In the House, Democrats grumbled after a meeting with White House officials that they need decisive action from Obama to keep Democrats from defecting to a similar bill by Republican Congressman Fred Upton that would allow insurance companies to extend old policies.

"We need something to support; they need to come up with something or many of us will support the Upton bill," Congressman Steve Cohen of Tennessee told reporters, adding that the latest rollout troubles were "the last straw for many of us."

Health care experts warn that bills like Landrieu's and Upton's would undermine the law in a variety of ways, most notably by keeping healthy (and cheaper to insure) consumers out of the exchanges. The White House is struggling to come up with an alternative that doesn't trade long-term policy damage for brief political gain.

But it's easy to appreciate why Democrats are so nervous. After putting Republicans on the defensive in the wake of the shutdown, early polling suggests Democrats are in danger of an Obamacare backlash of their own. Quinnipiac found the two parties tied in the generic Congressional ballot 39-39 in their most recent poll, erasing a 9-point Democratic lead last month.

Failing to make gains in the House would be bad enough, but if Democrats lose the Senate, Obama will also lose one of the last mechanisms for advancing his agenda, especially on presidential appointments and judicial nominations.
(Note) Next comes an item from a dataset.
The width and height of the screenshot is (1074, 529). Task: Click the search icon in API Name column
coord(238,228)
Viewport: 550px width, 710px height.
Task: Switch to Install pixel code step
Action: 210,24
Presidential approval ratings for second term incumbents, which often predict a party's midterm performance, tend to be sticky. Without a looming campaign to rally partisans behind the White House, it's hard to make up ground. An alarming feature noted by The Fix is that Obama's trend line is starting to look like that of President George W. Bush, whose approval rating tumbled early in his second term, worsened later, and finally bottomed out at 25% in his waning months.

It would be--to put it mildly--simplistic to look at charts of recent presidents' polling and conclude Obama is doomed to follow the same course. After all, Bush's collapse didn't happen in a vacuum, it was the result of a string of disasters. The core drivers of Bush's decline were Iraq and Katrina, but there was also an unpopular attempt to privatize Social Security, his intervention in the Terri Schiavo case, a failed Supreme Court nomination, and in Congress, a series of scandals that included the indictment of Majority Leader Tom DeLay and resignation of Mark Foley. Just when Iraq started to improve, another wave of scandals rolled in: Plamegate, which led to the conviction of Dick Cheney's chief of staff Scooter Libby, and the US Attorneys scandal, which led to the resignation of Attorney General Alberto Gonzales. Right as those began to subside, the economy sputtered and then collapsed, leading to terrifying financial upheaval for many Americans and a wildly unpopular bailout.
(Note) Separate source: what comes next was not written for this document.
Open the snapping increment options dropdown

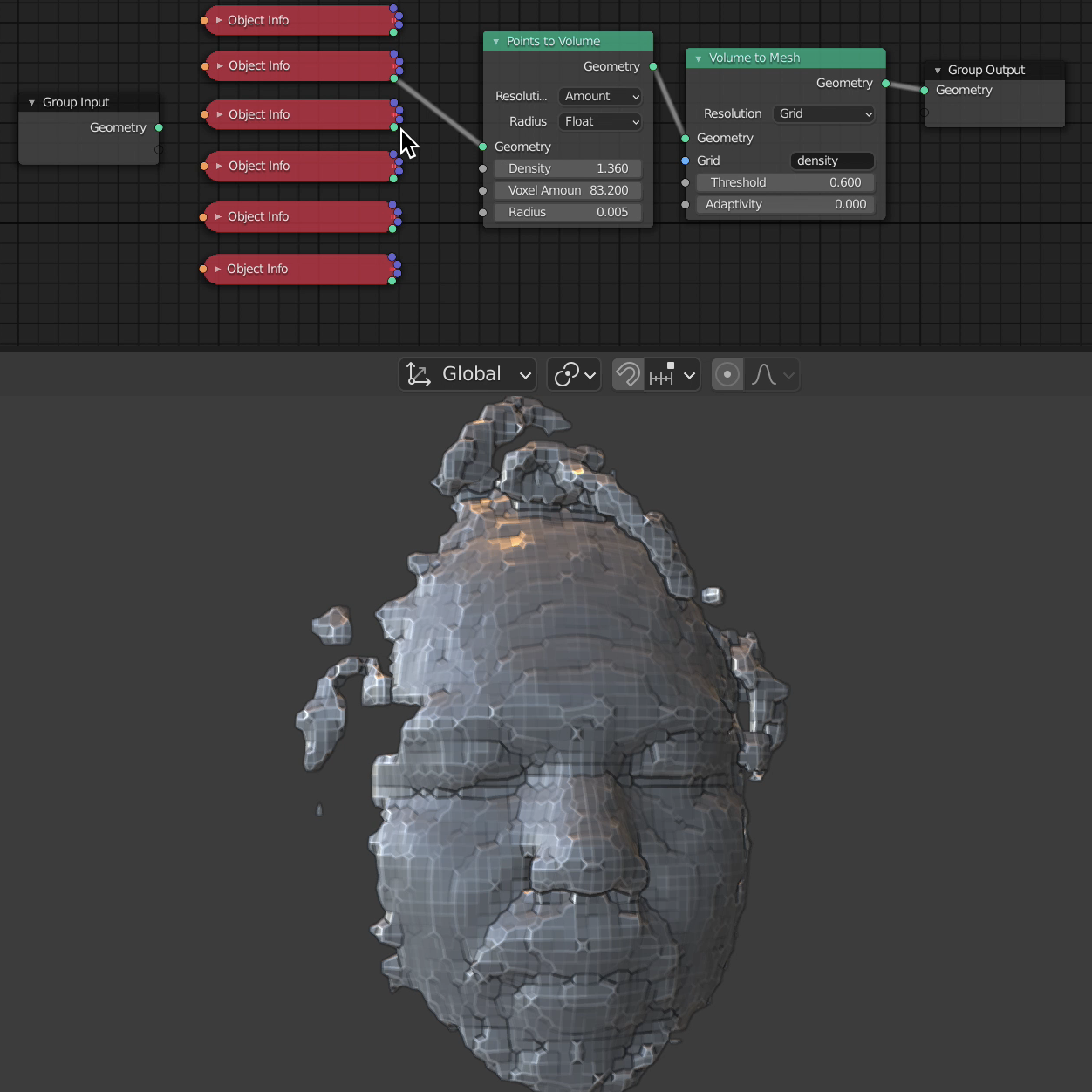click(x=673, y=375)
If Obama manages to fix the website, secure some kind of solution for cancelled plans, and then generally stay out of trouble, he should improve on that performance.
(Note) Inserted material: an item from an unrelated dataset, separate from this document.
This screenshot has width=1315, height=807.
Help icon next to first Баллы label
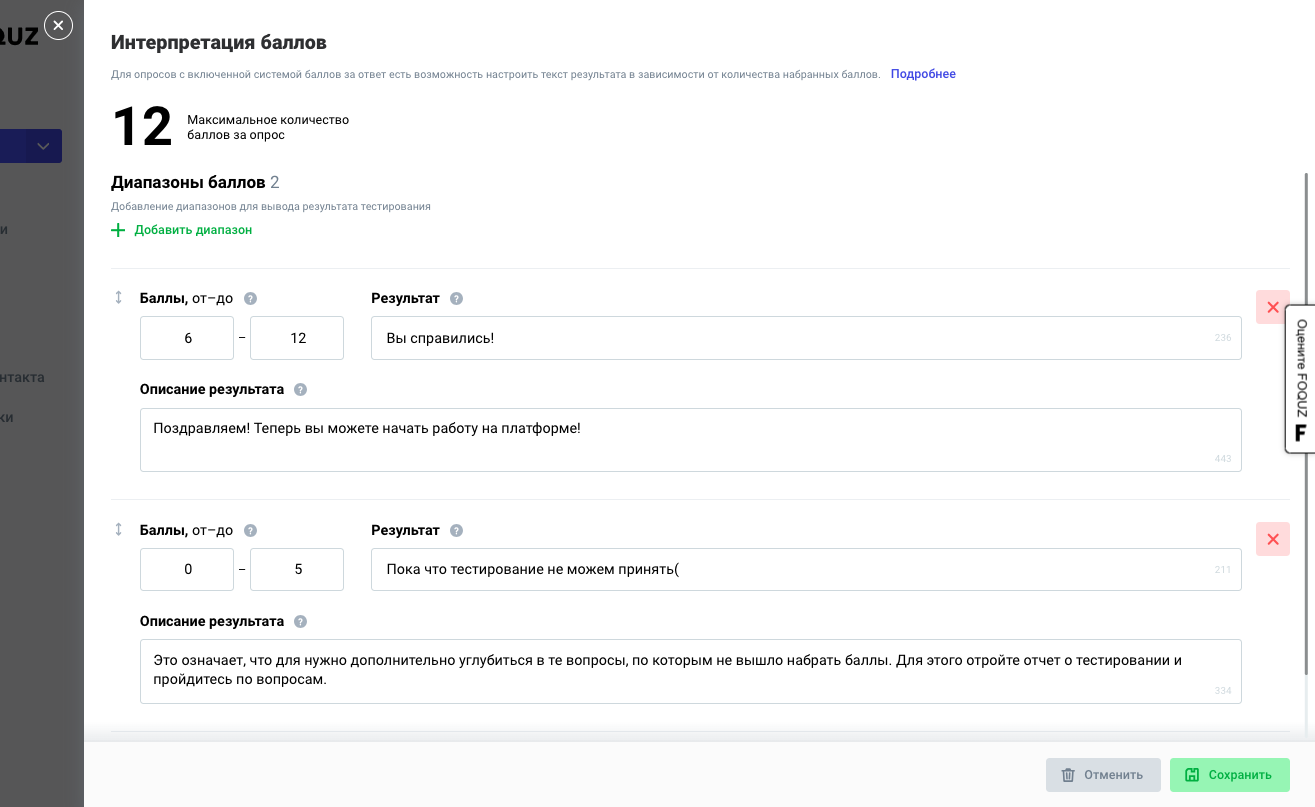(x=251, y=298)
But there are elements of 43's experience that should disturb the White House.

If you had to pinpoint the point-of-no-return politically for the Bush presidency, it would be Hurricane Katrina. The reason was more than just the the horror caused by the disaster and worsened by the federal government's bumbling and disconnected response. It unraveled the core argument for his presidency: "He may not agree with you on everything, but he'll do everything in his power to keep you safe." Seeing his management style up close--and its devastating consequences--raised as many questions about what was happening in Iraq as it did about disaster preparedness at home. Questions that Democrats were eager to answer for disillusioned voters.

For Obama, the health care law was central to his own re-election argument, which boiled down to: "He may not agree with you on everything, but he's an honest, highly competent technocrat doing his best to improve your life-- unlike his partisan opponents."

The administration's inability to implement its most critical policy item as promised is sowing doubts among Americans about whether that argument still rings true. Republicans will be all too happy to offer their own explanation.